構造化を実現する、4つの具体的手法とは?
では、構造化とはどのようにして行うのか。PDF形式のドキュメントを非構造化データの例として、具体的な手法とその特徴を紹介する。
1. ドキュメントファイル構造解析
PDFの構造化を行う簡易な方法は、PDF内部に埋め込まれたテキストと、その座標情報を読み取り、内容を順次抽出していくというものだ。読み取りのための無料PDF解析ツールは、オープンソース・ソフトウェア(OSS)として公開されているものも多く、それらを用いてシステムに導入できる。
しかし、この方法には、「作者の意図通りの順番でテキストを抜き出すことができない」という問題がある。
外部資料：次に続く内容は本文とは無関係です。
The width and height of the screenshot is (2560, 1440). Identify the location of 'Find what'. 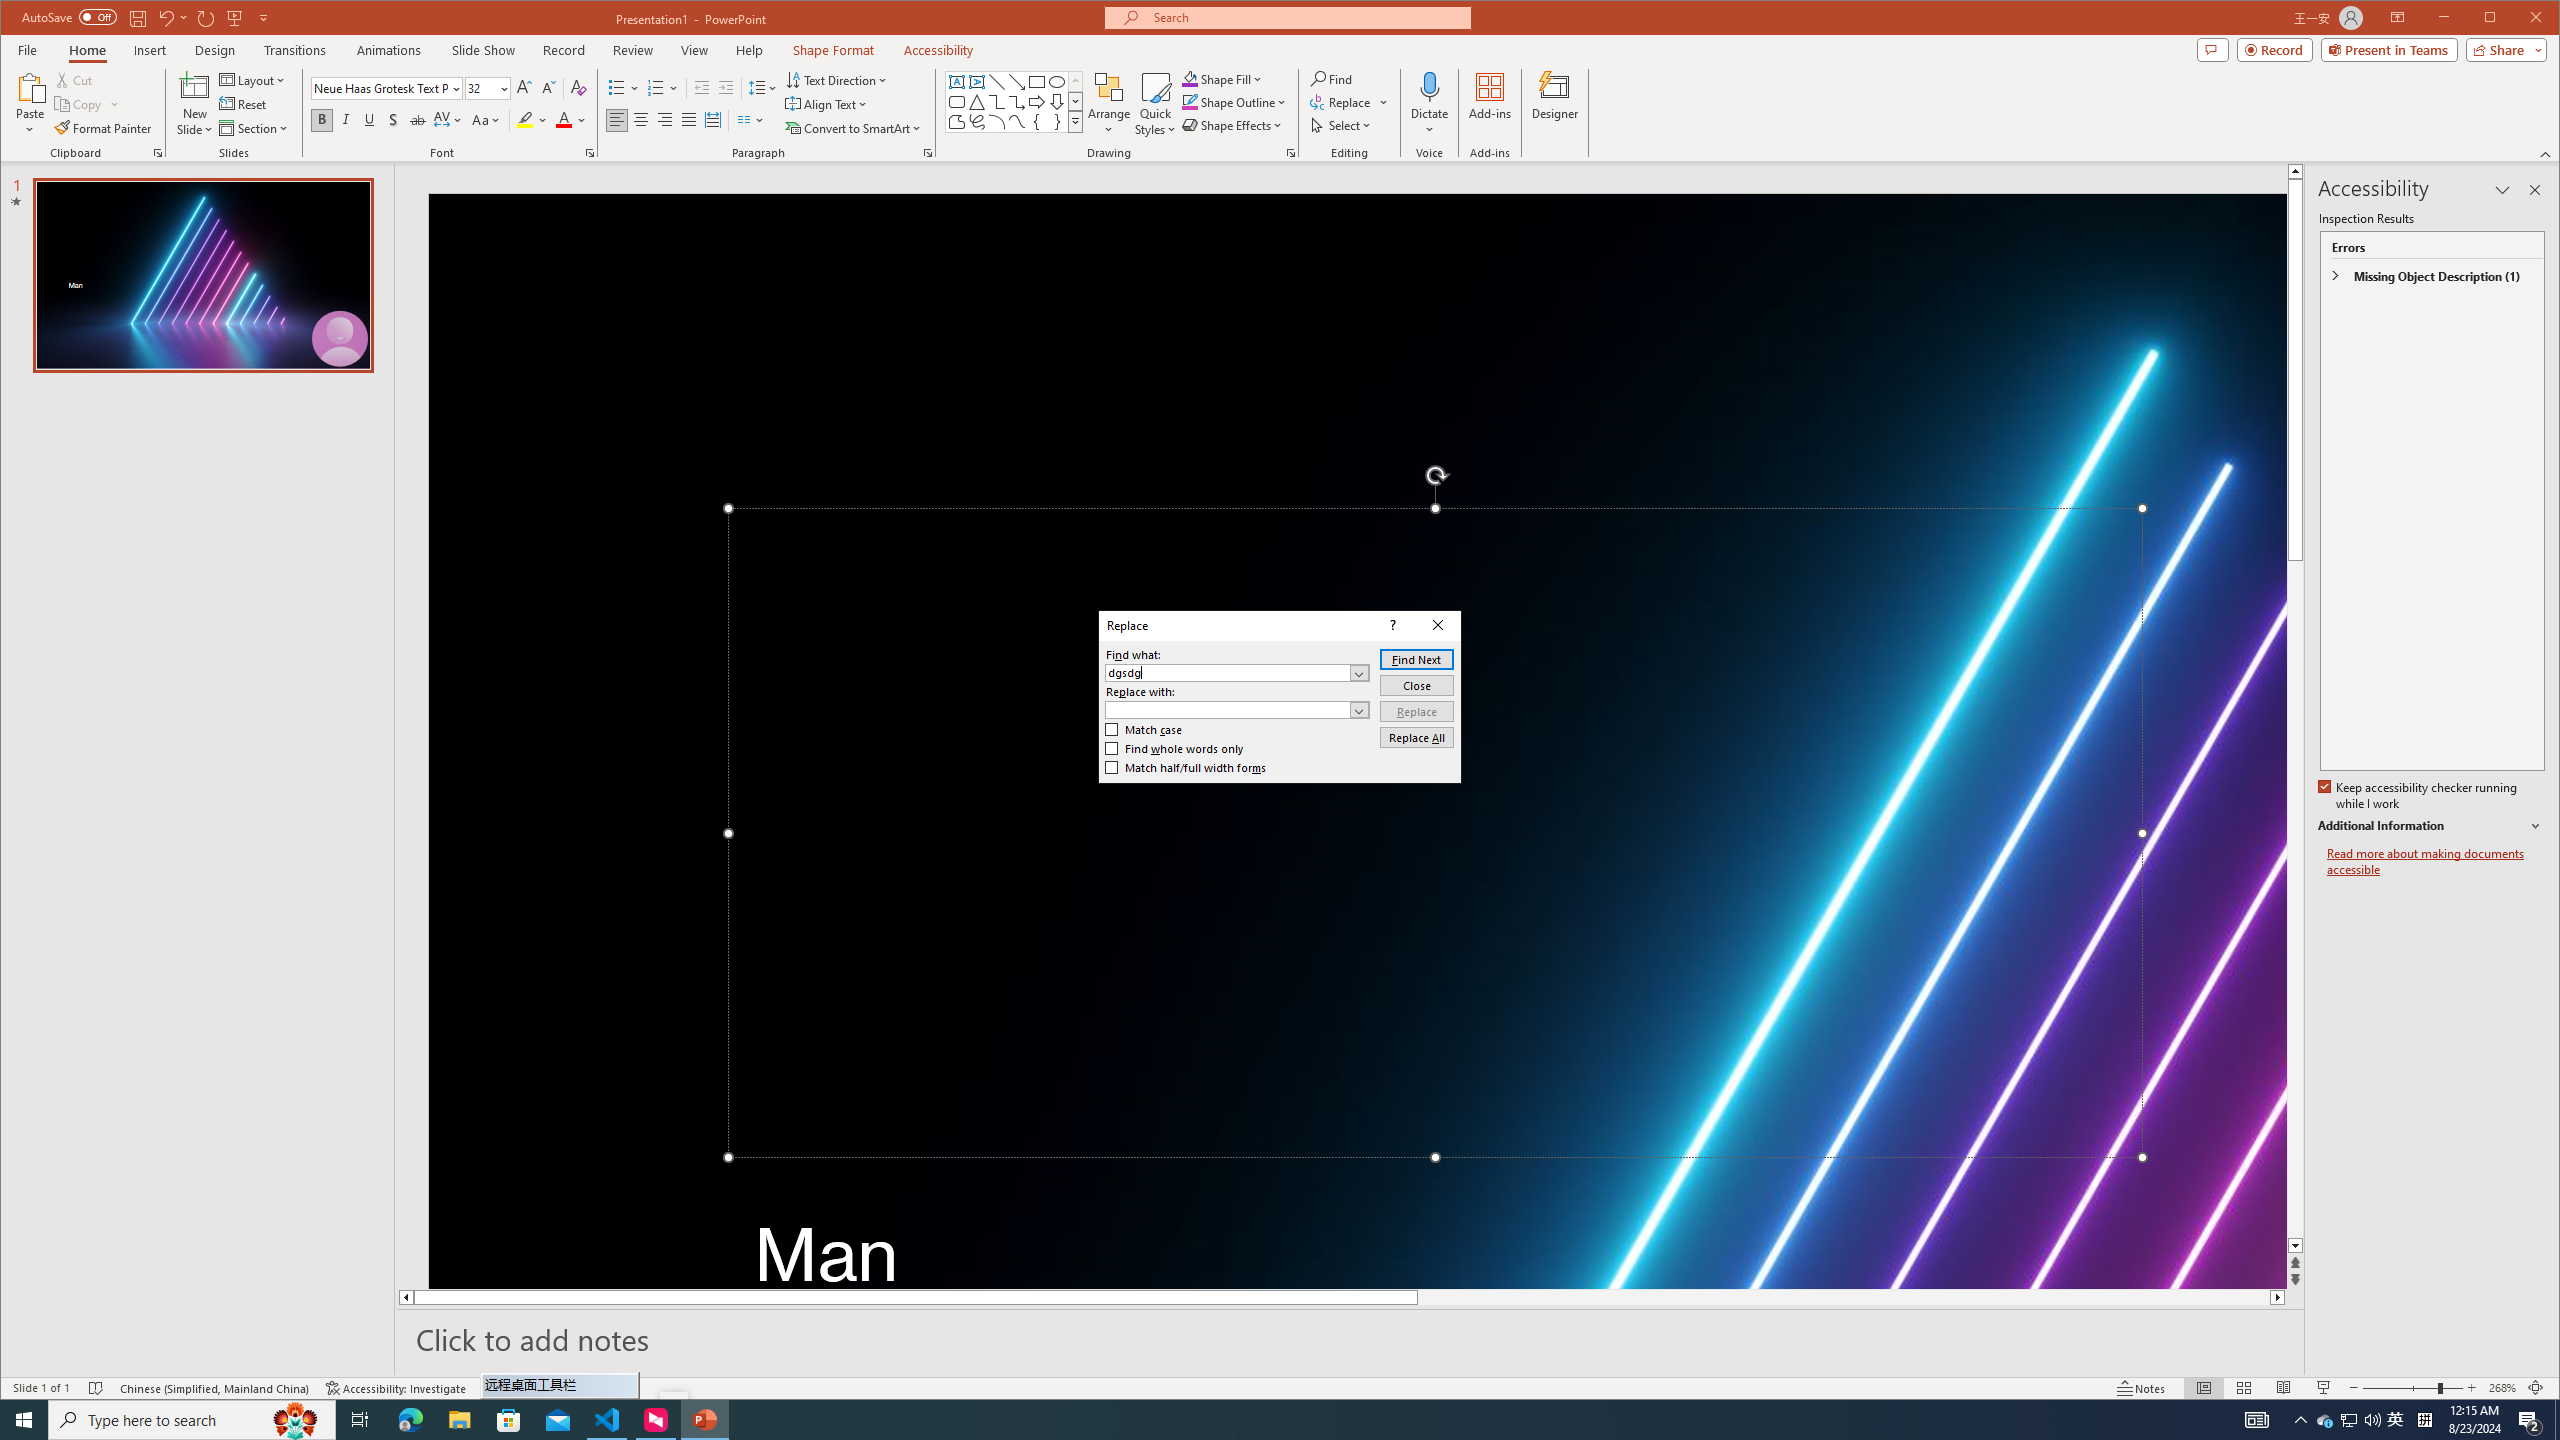
(1236, 673).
PDF内部に埋め込まれた情報を上から順に抽出するため、図表と文章が横並びになっていたり、多段構成のドキュメントに対しては、テキスト同士が混在してしまい意味のある文章を取り出せなかったりといった場合があるのだ。こういった“不正な”テキストをRAGシステムに取り込むと、適切に検索ができなかったり、間違った回答をしてしまったりする可能性が高まる。
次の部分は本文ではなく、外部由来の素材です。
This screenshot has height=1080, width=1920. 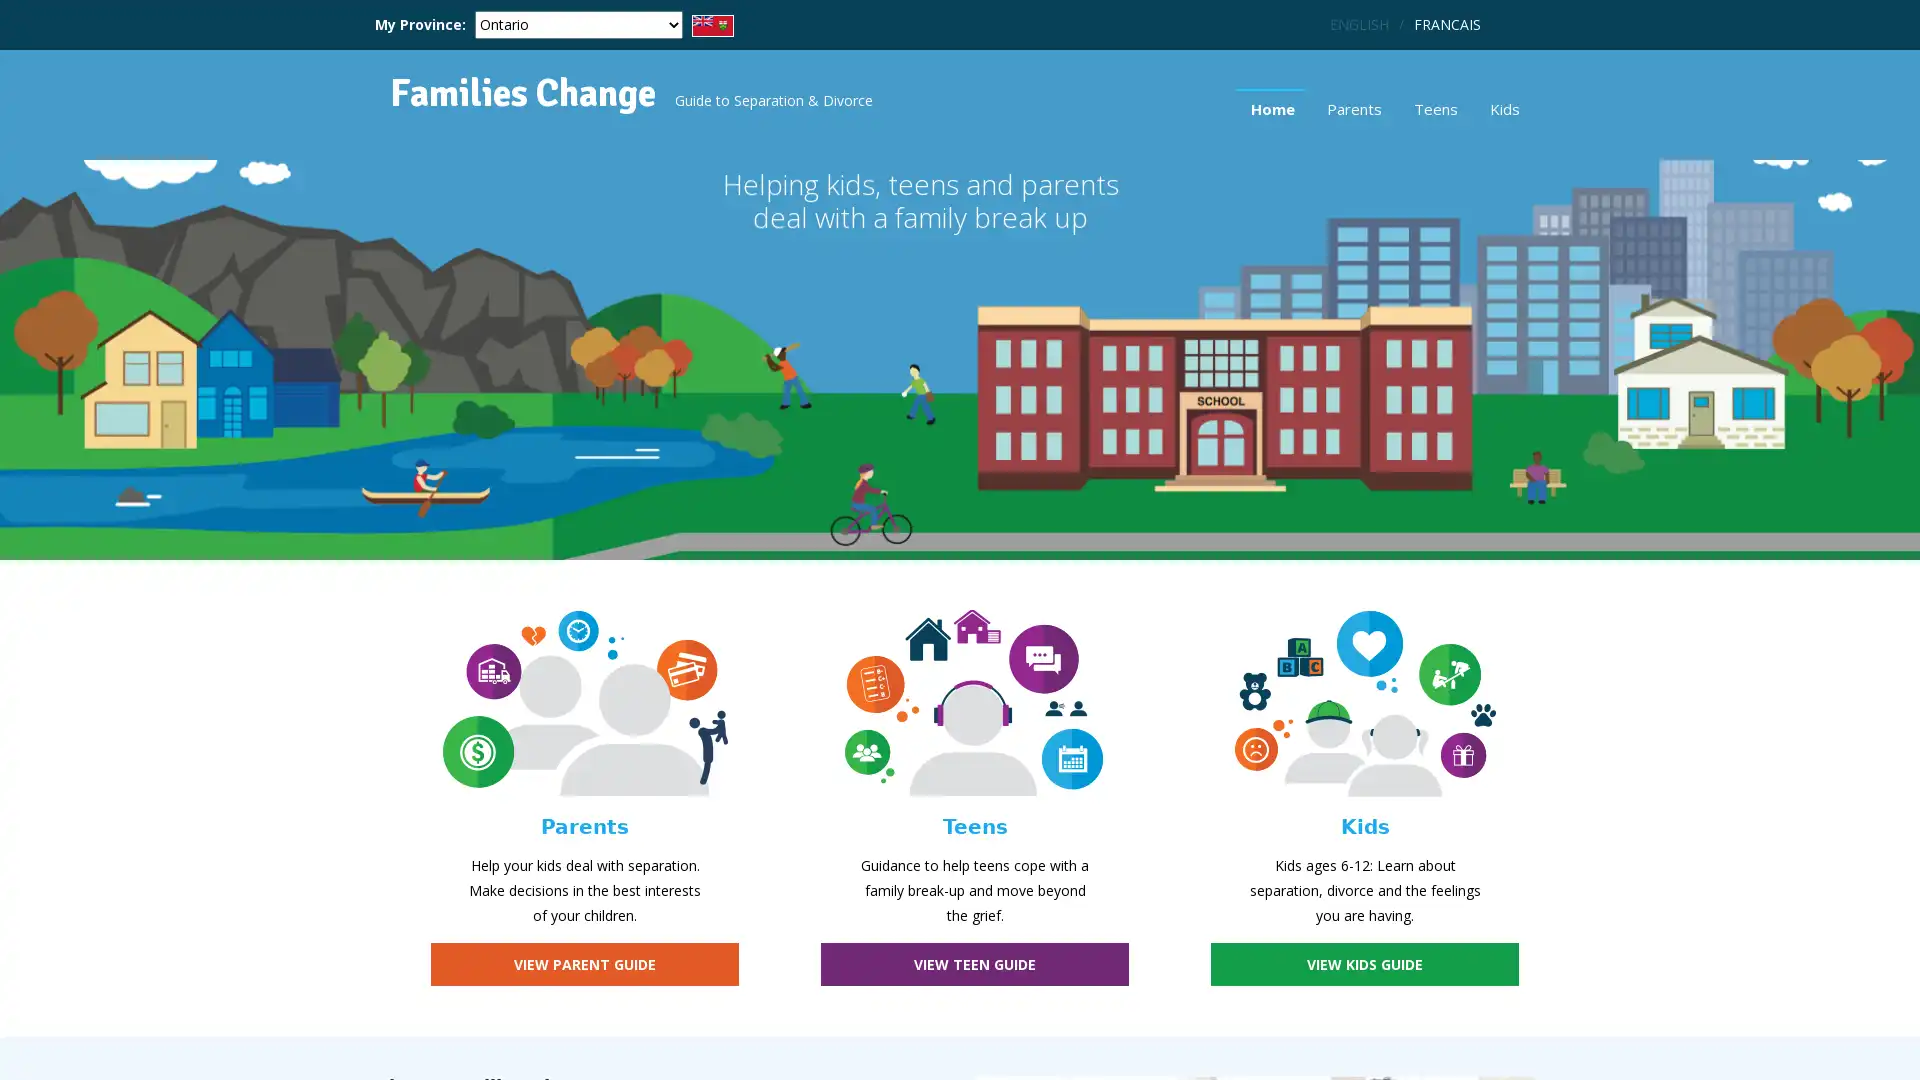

また、ドキュメント内の文字が、文字情報を持たずただの“画像”として挿入されている場合も、テキストを抽出できない。画像に対し、光学文字認識(OCR)を用いると、テキストの抽出自体は可能になる。ただし、OCRを行ったとしても、やはり意味のある順番でテキストを抽出できないという問題は残る。
2. 汎用LLMを用いた構造化
ChatGPTなどの汎用LLMには、テキストと画像の両方を受け取り、内容を把握できるモデル(GPT-4oなど)がある。この汎用LLMを用いることで、意味のあるまとまりを識別でき、前述の問題を解決できる場合がある。
しかし、ビジネス現場で用いられる企画書や報告書といった、複雑でデザイン性の高い形式のドキュメントに対しては、抽出の際にハルシネーションが起こり、本来存在するはずのテキストが欠損したり、別のテキストに置き換わったりしてしまうなどのミスが発生する。たとえば、スライド形式の資料に含まれる表を構造化しようとすると、空白セルの位置がずれてしまい、セルの記載内容と列の意味が合わなくなってしまう。
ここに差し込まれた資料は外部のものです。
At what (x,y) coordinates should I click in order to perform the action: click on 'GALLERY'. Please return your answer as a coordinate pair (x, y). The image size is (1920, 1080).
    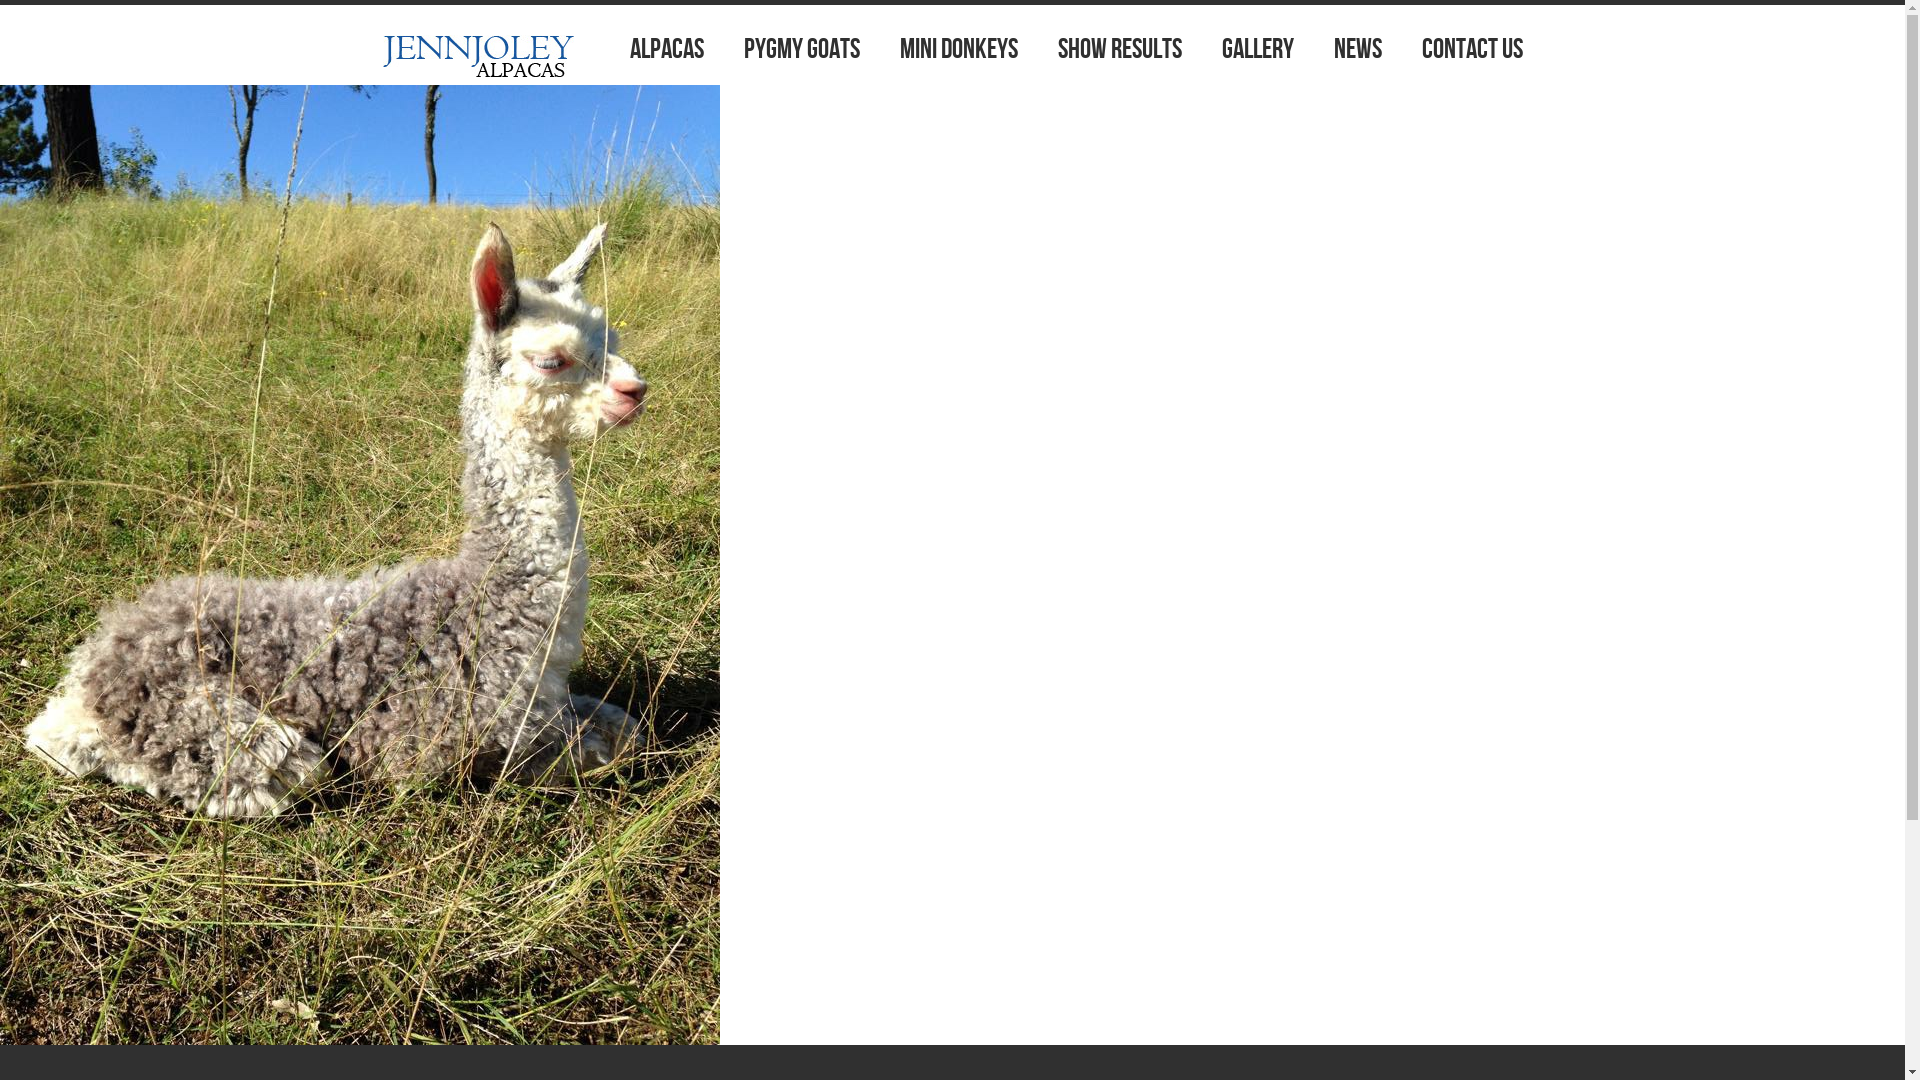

また、複数セルの内容がひとつに混成してしまい、内容も実際とは異なってしまうケースがある。こうしたミスのある構造化データをRAGシステムに取り込むと、本来摂取できる情報を落としたり誤った回答をしてしまったりする恐れがある。これは情報の把握に正確性が求められるビジネスシーンでの利用においては大きな問題となる。